● WORK TO BE COMPLETED: Figure out the number of lines in the data that hold the string "each". Reply with that figure only.

● DATA EXCERPTS:
<<<<
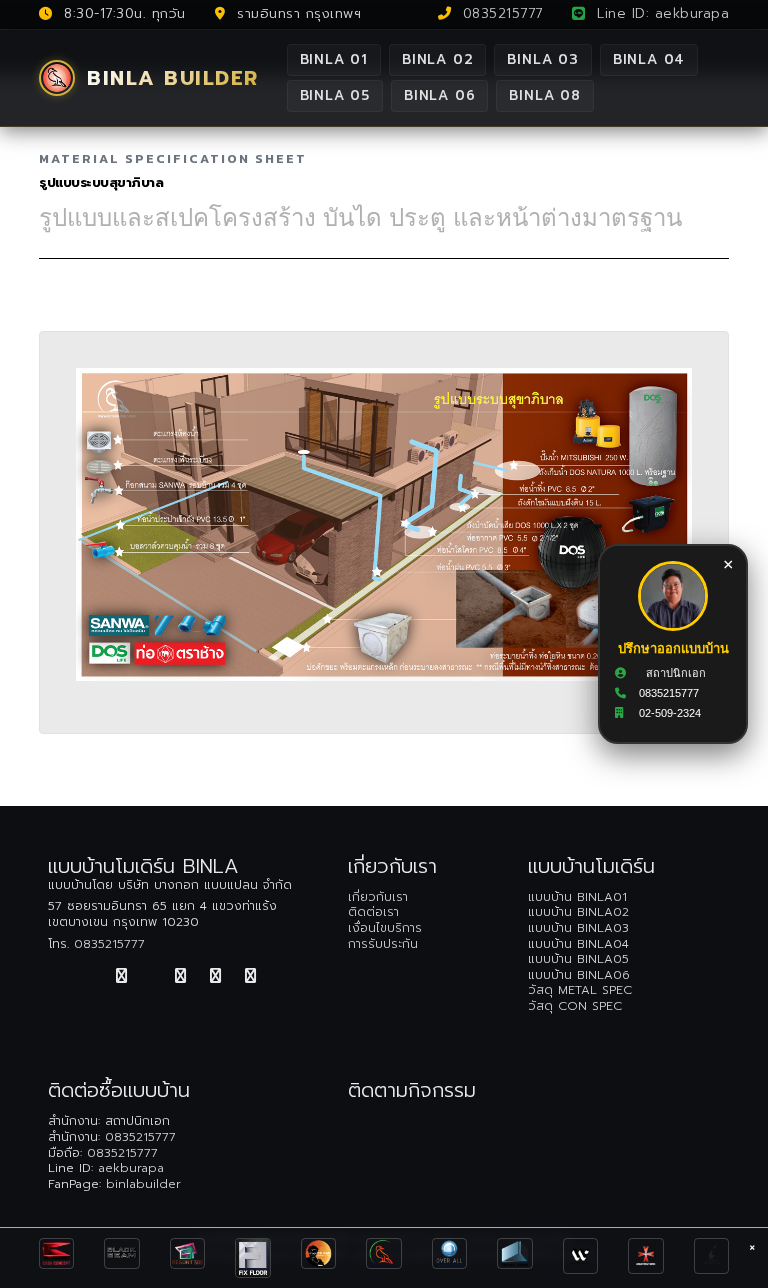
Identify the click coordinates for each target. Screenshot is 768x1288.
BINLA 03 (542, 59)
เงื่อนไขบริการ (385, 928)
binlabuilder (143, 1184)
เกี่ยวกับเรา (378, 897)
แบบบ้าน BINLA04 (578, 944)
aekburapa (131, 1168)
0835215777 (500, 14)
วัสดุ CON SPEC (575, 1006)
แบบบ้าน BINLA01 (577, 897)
>>>>
<<<<
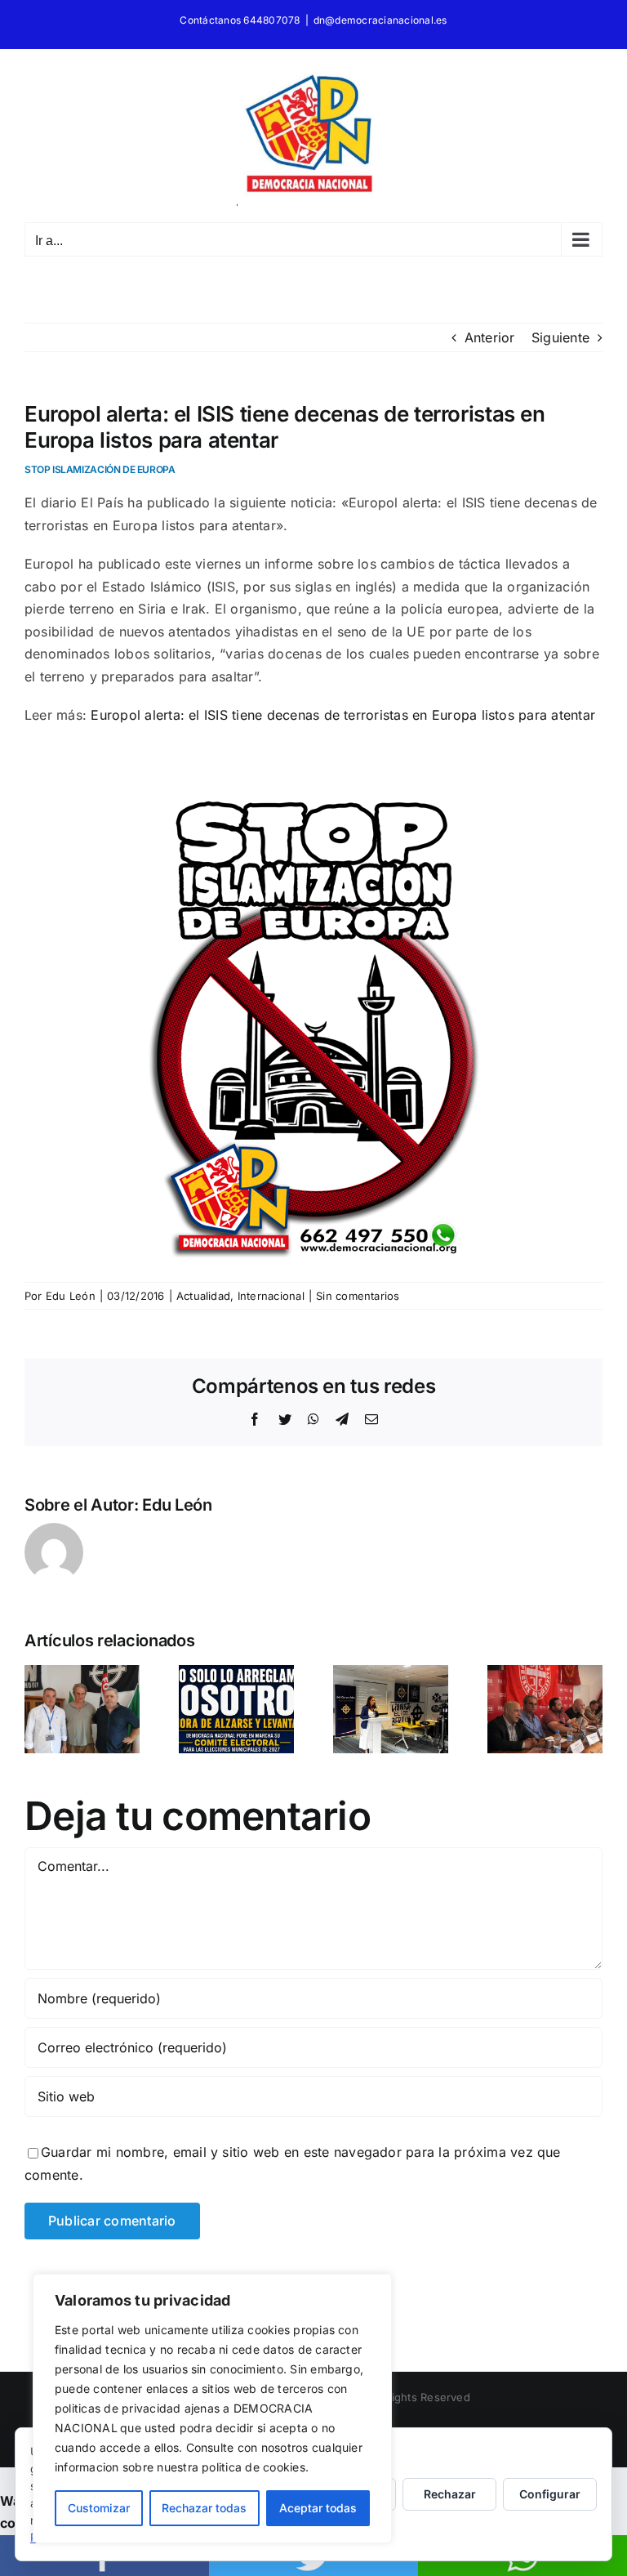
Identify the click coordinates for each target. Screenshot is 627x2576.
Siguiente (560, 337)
>>>>
● REPLY TO THE TASK: 2